** Opening Recorded information block **
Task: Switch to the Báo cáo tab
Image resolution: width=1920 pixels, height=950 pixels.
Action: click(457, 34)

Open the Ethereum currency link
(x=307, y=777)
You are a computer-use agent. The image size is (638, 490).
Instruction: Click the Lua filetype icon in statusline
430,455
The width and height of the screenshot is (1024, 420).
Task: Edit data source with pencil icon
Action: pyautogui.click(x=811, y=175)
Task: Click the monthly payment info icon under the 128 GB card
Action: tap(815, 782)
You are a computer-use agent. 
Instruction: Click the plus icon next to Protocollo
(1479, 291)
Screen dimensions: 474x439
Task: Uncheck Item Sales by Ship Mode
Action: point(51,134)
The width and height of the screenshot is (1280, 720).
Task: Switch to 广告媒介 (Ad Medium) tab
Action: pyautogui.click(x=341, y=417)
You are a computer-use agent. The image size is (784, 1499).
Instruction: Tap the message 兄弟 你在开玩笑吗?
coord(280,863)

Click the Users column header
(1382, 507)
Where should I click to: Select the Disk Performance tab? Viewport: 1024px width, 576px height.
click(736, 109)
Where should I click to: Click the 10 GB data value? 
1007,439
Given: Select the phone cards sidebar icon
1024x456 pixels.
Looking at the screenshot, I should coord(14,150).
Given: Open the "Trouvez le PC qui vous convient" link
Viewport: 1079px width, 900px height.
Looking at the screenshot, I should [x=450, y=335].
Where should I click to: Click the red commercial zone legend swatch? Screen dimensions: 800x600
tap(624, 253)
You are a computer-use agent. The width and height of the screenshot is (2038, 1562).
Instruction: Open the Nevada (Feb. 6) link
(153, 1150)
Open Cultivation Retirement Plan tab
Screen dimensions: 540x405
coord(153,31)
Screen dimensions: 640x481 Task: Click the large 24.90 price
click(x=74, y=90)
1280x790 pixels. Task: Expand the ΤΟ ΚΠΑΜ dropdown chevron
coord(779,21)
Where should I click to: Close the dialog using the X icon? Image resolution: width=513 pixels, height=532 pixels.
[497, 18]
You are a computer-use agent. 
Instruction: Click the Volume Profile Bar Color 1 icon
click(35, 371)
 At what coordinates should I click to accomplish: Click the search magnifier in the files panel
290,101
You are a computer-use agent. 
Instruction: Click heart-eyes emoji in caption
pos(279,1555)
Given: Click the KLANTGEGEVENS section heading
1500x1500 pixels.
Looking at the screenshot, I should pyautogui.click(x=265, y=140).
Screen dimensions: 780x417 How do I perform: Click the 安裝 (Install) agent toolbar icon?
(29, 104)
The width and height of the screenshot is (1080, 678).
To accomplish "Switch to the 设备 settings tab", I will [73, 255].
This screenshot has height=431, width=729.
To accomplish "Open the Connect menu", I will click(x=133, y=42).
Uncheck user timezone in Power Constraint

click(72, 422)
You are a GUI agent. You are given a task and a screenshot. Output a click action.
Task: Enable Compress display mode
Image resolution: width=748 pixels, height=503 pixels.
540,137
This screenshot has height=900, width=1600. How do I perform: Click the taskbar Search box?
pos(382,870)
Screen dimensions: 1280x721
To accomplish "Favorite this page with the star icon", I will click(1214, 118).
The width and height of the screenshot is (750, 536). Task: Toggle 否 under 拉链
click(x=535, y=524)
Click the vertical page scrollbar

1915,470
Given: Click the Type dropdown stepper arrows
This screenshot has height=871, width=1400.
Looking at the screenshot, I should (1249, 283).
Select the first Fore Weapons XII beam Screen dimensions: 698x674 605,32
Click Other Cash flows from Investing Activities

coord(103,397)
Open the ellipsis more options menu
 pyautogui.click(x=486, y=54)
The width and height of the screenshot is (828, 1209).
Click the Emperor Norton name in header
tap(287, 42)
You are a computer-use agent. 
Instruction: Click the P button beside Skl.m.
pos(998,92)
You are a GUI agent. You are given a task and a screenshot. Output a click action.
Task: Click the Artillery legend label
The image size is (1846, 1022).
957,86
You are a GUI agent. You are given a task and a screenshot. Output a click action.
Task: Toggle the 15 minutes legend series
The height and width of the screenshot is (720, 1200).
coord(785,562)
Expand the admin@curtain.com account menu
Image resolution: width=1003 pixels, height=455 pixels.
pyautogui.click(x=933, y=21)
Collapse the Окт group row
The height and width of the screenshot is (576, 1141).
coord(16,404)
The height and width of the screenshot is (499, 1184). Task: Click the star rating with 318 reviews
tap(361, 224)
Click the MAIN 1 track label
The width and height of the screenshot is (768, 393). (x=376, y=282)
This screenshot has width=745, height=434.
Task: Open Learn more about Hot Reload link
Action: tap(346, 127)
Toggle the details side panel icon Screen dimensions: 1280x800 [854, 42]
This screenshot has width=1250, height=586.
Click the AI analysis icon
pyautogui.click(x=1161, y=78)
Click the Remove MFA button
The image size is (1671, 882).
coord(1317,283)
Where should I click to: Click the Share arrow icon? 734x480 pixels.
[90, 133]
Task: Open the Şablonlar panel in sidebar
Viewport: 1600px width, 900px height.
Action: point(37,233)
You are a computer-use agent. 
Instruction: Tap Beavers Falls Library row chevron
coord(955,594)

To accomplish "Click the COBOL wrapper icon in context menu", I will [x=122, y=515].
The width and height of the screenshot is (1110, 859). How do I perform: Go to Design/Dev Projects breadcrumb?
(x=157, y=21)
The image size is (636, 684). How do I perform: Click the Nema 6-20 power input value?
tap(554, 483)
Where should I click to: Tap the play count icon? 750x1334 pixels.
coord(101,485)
** Closing Recorded information block **
Aim of the task. All of the material should be written out again exactly.

Solution for this task.
Task: Switch to the Báo cáo tab
Image resolution: width=1920 pixels, height=950 pixels.
Action: click(457, 34)

Open the Ethereum currency link
(x=307, y=777)
You are a computer-use agent. The image size is (638, 490).
Instruction: Click the Lua filetype icon in statusline
430,455
The width and height of the screenshot is (1024, 420).
Task: Edit data source with pencil icon
Action: pyautogui.click(x=811, y=175)
Task: Click the monthly payment info icon under the 128 GB card
Action: tap(815, 782)
You are a computer-use agent. 
Instruction: Click the plus icon next to Protocollo
(1479, 291)
Screen dimensions: 474x439
Task: Uncheck Item Sales by Ship Mode
Action: point(51,134)
The width and height of the screenshot is (1280, 720).
Task: Switch to 广告媒介 (Ad Medium) tab
Action: pyautogui.click(x=341, y=417)
You are a computer-use agent. The image size is (784, 1499).
Instruction: Tap the message 兄弟 你在开玩笑吗?
coord(280,863)

Click the Users column header
(1382, 507)
Where should I click to: Select the Disk Performance tab? Viewport: 1024px width, 576px height.
click(736, 109)
Where should I click to: Click the 10 GB data value? 
1007,439
Given: Select the phone cards sidebar icon
1024x456 pixels.
Looking at the screenshot, I should coord(14,150).
Given: Open the "Trouvez le PC qui vous convient" link
Viewport: 1079px width, 900px height.
Looking at the screenshot, I should [x=450, y=335].
Where should I click to: Click the red commercial zone legend swatch? Screen dimensions: 800x600
tap(624, 253)
You are a computer-use agent. The width and height of the screenshot is (2038, 1562).
Instruction: Open the Nevada (Feb. 6) link
(153, 1150)
Open Cultivation Retirement Plan tab
Screen dimensions: 540x405
coord(153,31)
Screen dimensions: 640x481 Task: Click the large 24.90 price
click(x=74, y=90)
1280x790 pixels. Task: Expand the ΤΟ ΚΠΑΜ dropdown chevron
coord(779,21)
Where should I click to: Close the dialog using the X icon? Image resolution: width=513 pixels, height=532 pixels.
[497, 18]
You are a computer-use agent. 
Instruction: Click the Volume Profile Bar Color 1 icon
click(35, 371)
 At what coordinates should I click to accomplish: Click the search magnifier in the files panel
290,101
You are a computer-use agent. 
Instruction: Click heart-eyes emoji in caption
pos(279,1555)
Given: Click the KLANTGEGEVENS section heading
1500x1500 pixels.
Looking at the screenshot, I should pyautogui.click(x=265, y=140).
Screen dimensions: 780x417 How do I perform: Click the 安裝 (Install) agent toolbar icon?
(29, 104)
The width and height of the screenshot is (1080, 678).
To accomplish "Switch to the 设备 settings tab", I will [73, 255].
This screenshot has height=431, width=729.
To accomplish "Open the Connect menu", I will click(x=133, y=42).
Uncheck user timezone in Power Constraint

click(72, 422)
You are a GUI agent. You are given a task and a screenshot. Output a click action.
Task: Enable Compress display mode
Image resolution: width=748 pixels, height=503 pixels.
540,137
This screenshot has height=900, width=1600. How do I perform: Click the taskbar Search box?
pos(382,870)
Screen dimensions: 1280x721
To accomplish "Favorite this page with the star icon", I will click(1214, 118).
The width and height of the screenshot is (750, 536). Task: Toggle 否 under 拉链
click(x=535, y=524)
Click the vertical page scrollbar

1915,470
Given: Click the Type dropdown stepper arrows
This screenshot has height=871, width=1400.
Looking at the screenshot, I should (1249, 283).
Select the first Fore Weapons XII beam Screen dimensions: 698x674 605,32
Click Other Cash flows from Investing Activities

coord(103,397)
Open the ellipsis more options menu
 pyautogui.click(x=486, y=54)
The width and height of the screenshot is (828, 1209).
Click the Emperor Norton name in header
tap(287, 42)
You are a computer-use agent. 
Instruction: Click the P button beside Skl.m.
pos(998,92)
You are a GUI agent. You are given a task and a screenshot. Output a click action.
Task: Click the Artillery legend label
The image size is (1846, 1022).
957,86
You are a GUI agent. You are given a task and a screenshot. Output a click action.
Task: Toggle the 15 minutes legend series
The height and width of the screenshot is (720, 1200).
coord(785,562)
Expand the admin@curtain.com account menu
Image resolution: width=1003 pixels, height=455 pixels.
pyautogui.click(x=933, y=21)
Collapse the Окт group row
The height and width of the screenshot is (576, 1141).
coord(16,404)
The height and width of the screenshot is (499, 1184). Task: Click the star rating with 318 reviews
tap(361, 224)
Click the MAIN 1 track label
The width and height of the screenshot is (768, 393). (x=376, y=282)
This screenshot has width=745, height=434.
Task: Open Learn more about Hot Reload link
Action: tap(346, 127)
Toggle the details side panel icon Screen dimensions: 1280x800 [854, 42]
This screenshot has width=1250, height=586.
Click the AI analysis icon
pyautogui.click(x=1161, y=78)
Click the Remove MFA button
The image size is (1671, 882).
coord(1317,283)
Where should I click to: Click the Share arrow icon? 734x480 pixels.
[90, 133]
Task: Open the Şablonlar panel in sidebar
Viewport: 1600px width, 900px height.
Action: point(37,233)
You are a computer-use agent. 
Instruction: Tap Beavers Falls Library row chevron
coord(955,594)

To accomplish "Click the COBOL wrapper icon in context menu", I will [x=122, y=515].
The width and height of the screenshot is (1110, 859). How do I perform: Go to Design/Dev Projects breadcrumb?
(x=157, y=21)
The image size is (636, 684). How do I perform: Click the Nema 6-20 power input value?
tap(554, 483)
Where should I click to: Tap the play count icon? 750x1334 pixels.
coord(101,485)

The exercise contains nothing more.